Monthly inflation in August eased to 1.8 percent compared to 2.4 percent the previous month, according to data reported by CAPMAS, the state-run statistics agency, its slowest pace since the government began enacting another round of subsidy cuts and rate hikes. The annual rate accelerated to 14.2 percent compared to 13.5 percent in July -- still squarely within the central ban’s target range of 13 percent (+/- 3 percentage points).
Slowing of the monthly rate “signals that inflation is not a concern any more,” according to Radwa El-Swaify, head of research at Pharos Holding in Cairo. “We’re comfortably on track to achieve the central bank’s target by the end of the year.”
Core inflation, which strips out volatile and regulated items, accelerated slightly to 8.83 percent in August compared to 8.54 percent the previous month. Month-on-month, however, the rate was 0.58 percent, its lowest level since February.
Curbing inflation, which had rocketed to over 34 percent following the November 2016 decision to float the pound, was a key priority for the central bank. The regulator has cut rates by 200 basis points this year as it moved to unwind historically high borrowing costs seen last year. It has held the rate unchanged for the past three meetings.
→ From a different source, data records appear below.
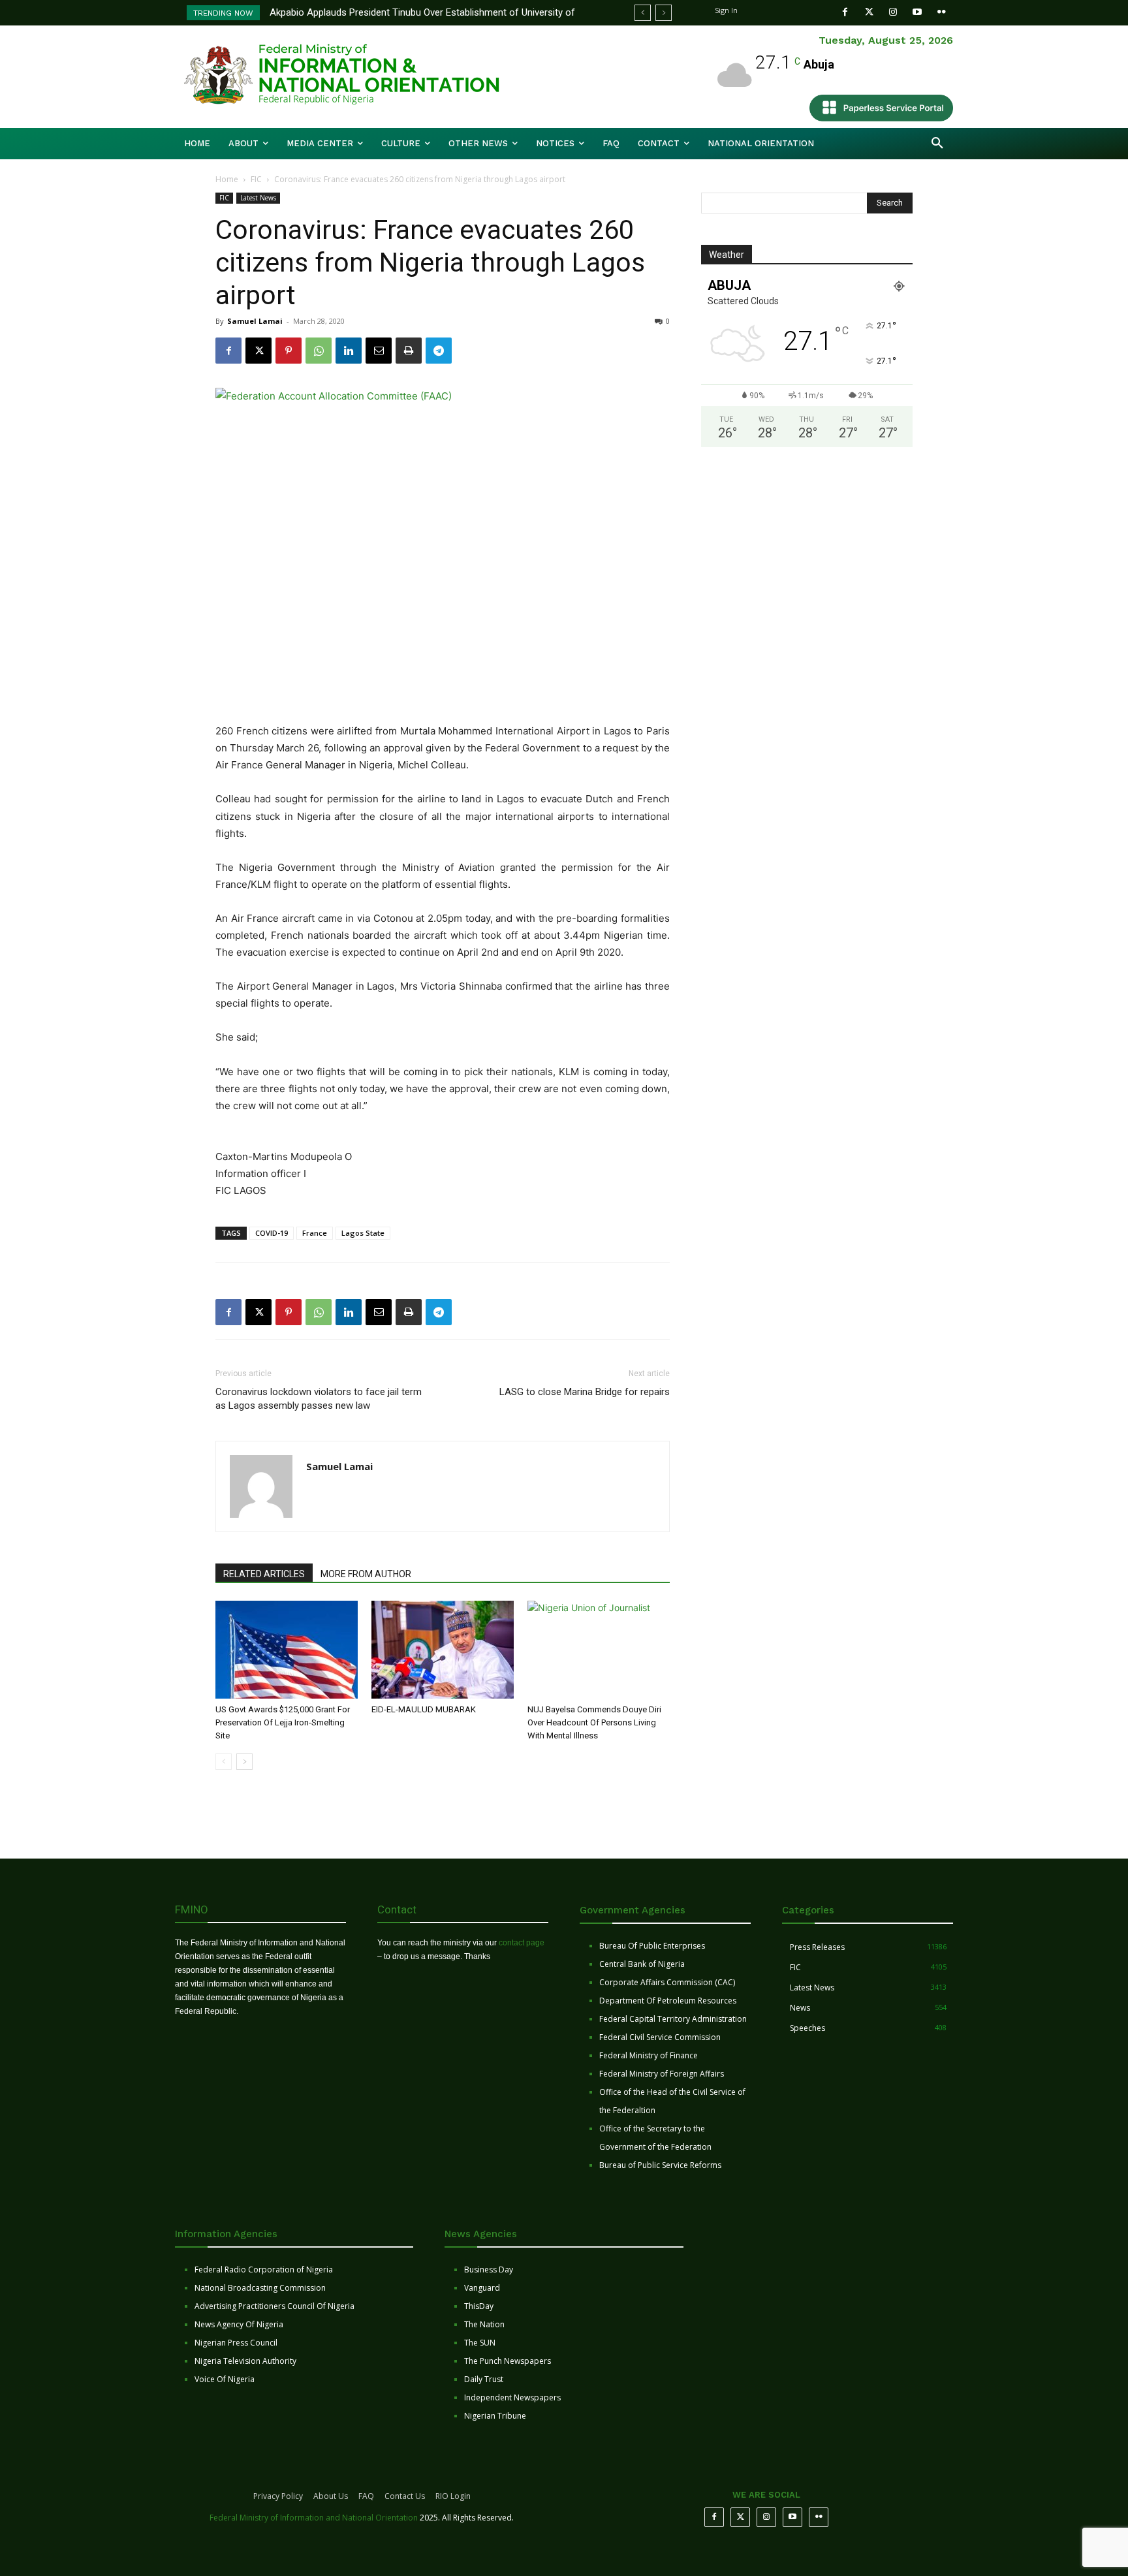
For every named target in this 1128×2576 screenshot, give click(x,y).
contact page (521, 1942)
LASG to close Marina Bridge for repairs (584, 1392)
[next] (663, 13)
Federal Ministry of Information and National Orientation (314, 2517)
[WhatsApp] (319, 351)
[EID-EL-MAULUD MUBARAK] (442, 1650)
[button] (937, 143)
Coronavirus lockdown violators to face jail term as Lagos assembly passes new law (318, 1398)
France (314, 1233)
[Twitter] (869, 12)
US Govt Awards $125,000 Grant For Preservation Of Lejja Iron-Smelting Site (282, 1722)
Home (226, 179)
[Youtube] (917, 12)
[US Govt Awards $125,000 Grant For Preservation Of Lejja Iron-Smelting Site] (286, 1650)
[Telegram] (439, 351)
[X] (258, 351)
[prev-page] (223, 1761)
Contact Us (404, 2496)
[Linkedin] (349, 351)
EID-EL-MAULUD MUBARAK (424, 1709)
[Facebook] (845, 12)
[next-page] (244, 1761)
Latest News (258, 197)
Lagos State (362, 1233)
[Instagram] (893, 12)
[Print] (409, 351)
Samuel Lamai (255, 321)
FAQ (366, 2496)
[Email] (379, 351)
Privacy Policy (278, 2496)
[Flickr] (941, 12)
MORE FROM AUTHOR (366, 1574)
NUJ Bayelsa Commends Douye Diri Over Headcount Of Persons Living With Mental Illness (594, 1722)
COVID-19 (271, 1233)
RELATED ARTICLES (264, 1574)
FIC (256, 179)
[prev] (642, 13)
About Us (330, 2496)
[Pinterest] (288, 351)
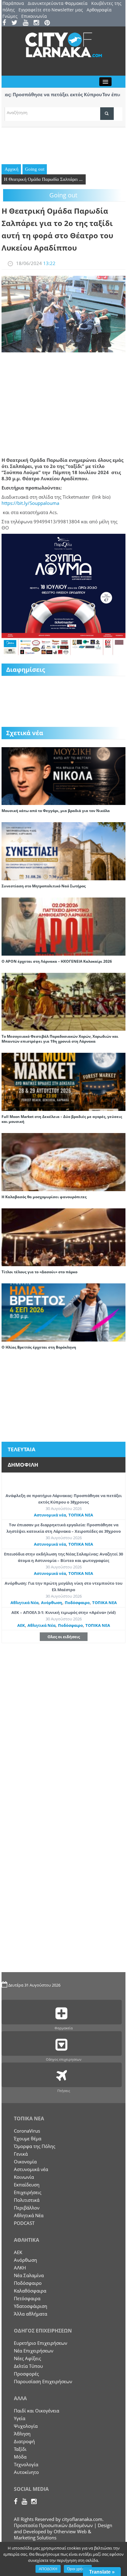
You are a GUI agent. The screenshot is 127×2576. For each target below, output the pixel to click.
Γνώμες (10, 16)
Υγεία (19, 2418)
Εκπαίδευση (26, 2185)
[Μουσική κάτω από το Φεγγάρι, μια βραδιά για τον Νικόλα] (63, 775)
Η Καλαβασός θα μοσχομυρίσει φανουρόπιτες (44, 1196)
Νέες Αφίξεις (27, 2358)
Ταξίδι (20, 2449)
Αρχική (11, 169)
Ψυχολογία (26, 2426)
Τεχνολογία (26, 2464)
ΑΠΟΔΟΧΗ (48, 2569)
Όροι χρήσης (77, 2569)
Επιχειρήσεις (27, 2192)
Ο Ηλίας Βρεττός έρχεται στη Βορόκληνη (39, 1347)
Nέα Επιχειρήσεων (33, 2351)
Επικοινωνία (34, 16)
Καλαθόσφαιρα (30, 2291)
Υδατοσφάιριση (30, 2306)
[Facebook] (6, 23)
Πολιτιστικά (26, 2200)
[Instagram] (38, 23)
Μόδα (20, 2457)
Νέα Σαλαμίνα (29, 2275)
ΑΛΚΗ (20, 2268)
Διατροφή (24, 2441)
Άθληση (22, 2434)
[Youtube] (27, 23)
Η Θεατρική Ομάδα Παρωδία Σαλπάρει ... (43, 179)
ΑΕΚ (21, 1625)
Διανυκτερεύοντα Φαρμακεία (58, 3)
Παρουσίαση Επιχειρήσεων (43, 2381)
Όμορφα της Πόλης (34, 2146)
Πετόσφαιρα (27, 2298)
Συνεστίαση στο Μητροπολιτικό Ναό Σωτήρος (44, 886)
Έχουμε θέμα (27, 2138)
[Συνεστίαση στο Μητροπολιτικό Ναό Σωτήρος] (63, 851)
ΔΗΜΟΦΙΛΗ (23, 1464)
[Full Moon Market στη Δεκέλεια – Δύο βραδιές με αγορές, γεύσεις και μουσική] (63, 1081)
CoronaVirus (27, 2131)
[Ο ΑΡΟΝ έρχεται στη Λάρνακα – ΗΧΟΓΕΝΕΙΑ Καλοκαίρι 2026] (63, 926)
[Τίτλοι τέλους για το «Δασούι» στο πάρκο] (63, 1237)
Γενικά (21, 2154)
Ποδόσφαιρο (77, 1602)
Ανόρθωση (51, 1602)
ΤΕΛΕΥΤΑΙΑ (21, 1449)
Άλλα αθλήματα (30, 2314)
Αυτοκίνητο (26, 2472)
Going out (34, 169)
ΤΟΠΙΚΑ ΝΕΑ (80, 1515)
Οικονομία (25, 2161)
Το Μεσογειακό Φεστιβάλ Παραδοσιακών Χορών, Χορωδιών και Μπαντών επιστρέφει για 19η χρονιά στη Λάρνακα (60, 1039)
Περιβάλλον (26, 2208)
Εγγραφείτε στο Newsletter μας (50, 10)
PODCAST (24, 2223)
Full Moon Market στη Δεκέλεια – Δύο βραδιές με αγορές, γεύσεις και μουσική (62, 1119)
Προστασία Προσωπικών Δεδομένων (53, 2525)
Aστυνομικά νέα (50, 1515)
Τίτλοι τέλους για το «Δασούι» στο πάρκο (39, 1271)
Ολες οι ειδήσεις (63, 1636)
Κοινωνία (24, 2177)
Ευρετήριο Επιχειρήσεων (40, 2343)
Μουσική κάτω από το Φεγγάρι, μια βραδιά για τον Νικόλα (56, 810)
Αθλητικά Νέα (24, 1602)
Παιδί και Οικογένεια (36, 2411)
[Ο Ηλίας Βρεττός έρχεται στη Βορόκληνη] (63, 1312)
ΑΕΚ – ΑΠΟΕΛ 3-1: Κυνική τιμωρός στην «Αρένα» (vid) (63, 1612)
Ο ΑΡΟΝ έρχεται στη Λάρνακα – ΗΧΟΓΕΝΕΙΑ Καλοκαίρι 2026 (57, 961)
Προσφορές (26, 2374)
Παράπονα (13, 3)
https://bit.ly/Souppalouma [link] (30, 503)
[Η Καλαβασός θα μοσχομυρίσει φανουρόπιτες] (63, 1161)
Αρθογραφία (99, 10)
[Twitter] (16, 23)
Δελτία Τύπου (28, 2366)
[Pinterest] (49, 23)
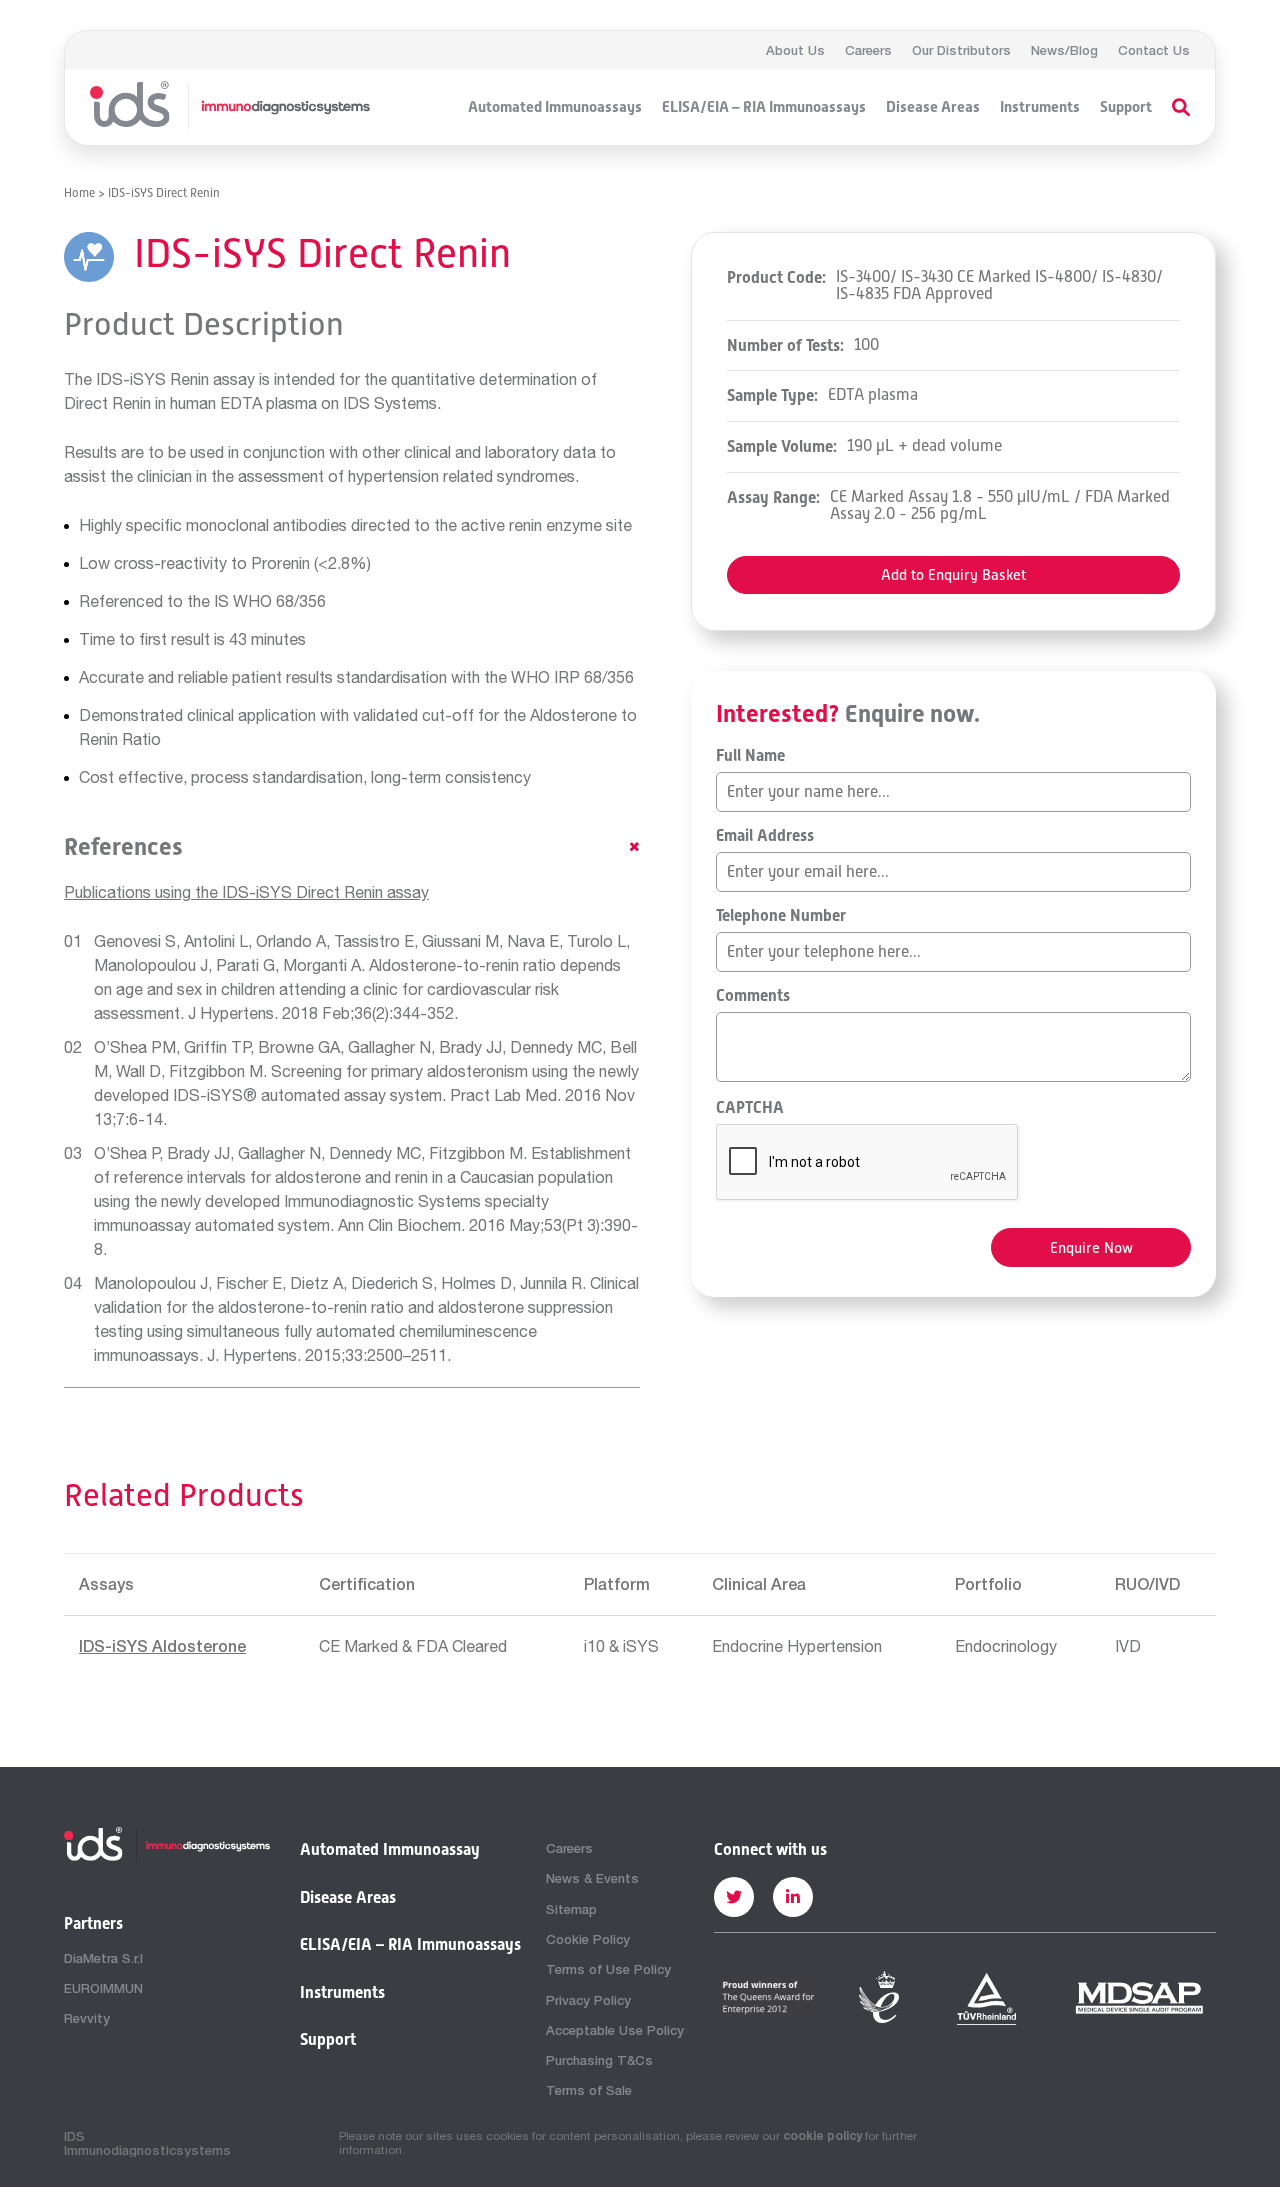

The bank has been attempting to avoid an upswing in inflation while not creating an incentive for investors to pull their money from the debt market amid a selloff roiling emerging markets.
The central bank’s Monetary Policy Committee is scheduled to meet Sept. 27 to discuss rates, and the decision “will be fully driven by the need to keep foreign investors in the debt market,” El-Swaify said, expecting the regulator to hold rates steady.